Venus in Fur by David Ives

Dates and Venue 3 October – 2 November 2013, Mon – Tues 7:30pm, Wed – Sat 8pm, (Wed & Sat matinees at 2 pm) | Granville Island Stage

Director David Mackay Set & Lighting Design John Webber Costume Design Christine Reimer Sound Designer Brian Linds Stage Manager Angela Beaulieu

Reviewer John Jane


The Granville Island Stage has never looked so good, and not simply because of John Webber’s handsome faux red brick factory-to-studio conversion set. Lindsey Angell gives an electrifyingly bodacious performance that is the right combination of camp and allure. I should also mention that she looks particularly racy as a fishnet-clad dominatrix.

David Ives’ multi-layered, two-handed power play starts and ends with a thunderclap. In between, Ms.

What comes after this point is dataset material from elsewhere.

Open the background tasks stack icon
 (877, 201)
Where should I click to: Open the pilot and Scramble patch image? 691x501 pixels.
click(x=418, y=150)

Angell’s Vanda Jordan stumbles into Thomas’s (Vincent Gale) audition studio just as he is ready to wrap up a frustrating day. Failing to find an actress up to the role of the Wanda character from Leopold von Sacher-Masoch’s similarly titled Venus in Furs, the last thing this director wants is to run another audition. Particularly when the actor in front of appears to possess the same negative attributes as those already rejected. But there is more to Vanda than meets the director’s eye.

In the play’s early scenes, Angell’s pragmatic Vanda plays off Thomas’s theatrical snobbery. Yet, as the play progresses the line between actor and director becomes blurred; as indeed does the personas between playwright Ives’ characters become analogous with Sacher-Masoch’s Wanda von Dunajew and Severin von Kusiemski.

Last year, Lindsey Angell played Portia, Shakespeare’s heroine in a production of Merchant of Venice. Vanda Jordan is to some degree, a 21st century Portia – resourceful, quick-witted and desirable.

The play works really well when Angell is in control and seamlessly overlapping her roles – less well when Gale’s Thomas attempts to regain authority through abusiveness. The sadomasochism aspect is agreeably blithe rather than gratifying and cerebral more than it is physical.

Director David Mackay maintains an eager pace without allowing the premise to be confusing. John Webber, Christine Reimer and Brian Linds combine to make Venus in Fur a quality production.